Ode ao meu fracasso
- 2 de ago. de 2024
- 1 min de leitura
Atualizado: 4 de ago. de 2024
Sonhei. Subi. Flutuei.
Gostaria de escrever que de cabeça, eu desci. Seria poético.
Mas a verdade é que me protegi bem.
Durante a queda me blindei com tudo que tive acesso. Cresci.
Agora, eu rosno, e me protejo.
Agora, eu tomo a frente, e seguro as pontas.
Agora, eu compreendo, e sigo de pé.
Mas os 'post its' (me lembrando meu valor) e livros de autoajuda tomaram conta da casa.
Qualquer lenha que mantenha acesa minha frágil e contínua chama.
E que chama persistente é essa. Acesa a todo momento, mesmo em minha escuridão mais profunda. Escuridão essa que visitei por meses a fio no último ano. Gélida. Solitária. Mas a chama estava lá. Um azul intenso, tão vívido quanto se era possível ser. Tão puro quanto a chama mais equilibrada. Um centro de gravidade distante, quase que não visível, em um universo sem som, denso e mórbido.

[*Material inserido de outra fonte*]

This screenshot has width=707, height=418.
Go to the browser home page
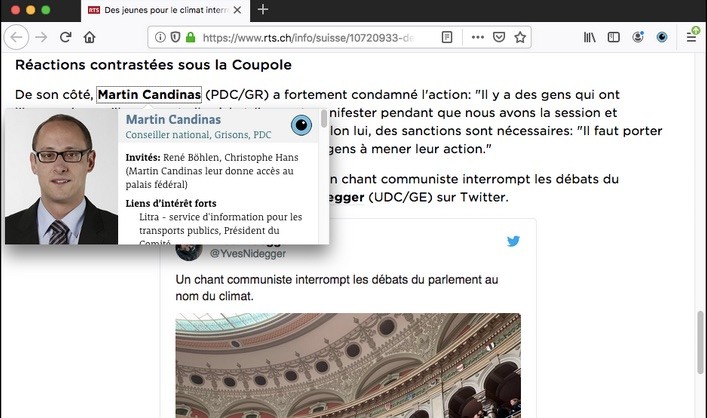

Foi no fracasso que tive acesso à essa força da natureza. Fui lembrada mais uma vez que sou mensageira da esperança.
Agora, que fui libertada de minha prisão posso enfim ser. Sentimentos, que antes me sufocavam como nuvens tóxicas paralisantes e delirantes, agora seguem seu curso e não podem me comandar mais. Enfrentar grandes crises com os antidepressivos em dia é muito melhor.
Posso enfim reconhecer o valor do meu último fracasso.